Every year, the Bailey COE awards fellowships to fund summer research opportunities for Wesleyan students across all majors and class years. Most recently, the COE awarded more than 40 fellowships to Wes students. Hanah Podol ‘25 is an environmental studies and anthropology major. For her summer project funded by the Bailey COE, she connected with the land through farming and writing.
I spent the first half of this past summer working on an organic farm in Alaska, and the second half interning for Writing the Land, creating reading guides for schools from an anthology called Foodways and Social Justice. This project allowed me to further explore ways that people can organically and beneficially connect with land to make social change.
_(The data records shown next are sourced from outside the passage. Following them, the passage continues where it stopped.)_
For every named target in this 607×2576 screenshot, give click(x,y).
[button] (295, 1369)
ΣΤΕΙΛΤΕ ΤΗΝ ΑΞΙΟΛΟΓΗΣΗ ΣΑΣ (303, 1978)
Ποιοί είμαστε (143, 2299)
Exploration and research through the lens of food justice taught me alot about how people forge connections with the land around them. While working on a peony farm in Homer, Alaska I learned about organic farming practices, what it means to eat from the land, and how place so directly impacts land-based relationships. Working for Writing the Land gave me the opportunity to read in the subjects related to land conservation and ecology, as well as to delve into an anthology and work to engage school children with this important material relating to food justice and conservation.
My experiences this summer have inspired me to continue to deepen my understanding of social change rooted in connection to land, both academically and in my free time. I am so grateful for the opportunity to travel and learn—expanding my knowledge of food justice and broadening my ever-evolving definition of sustainability.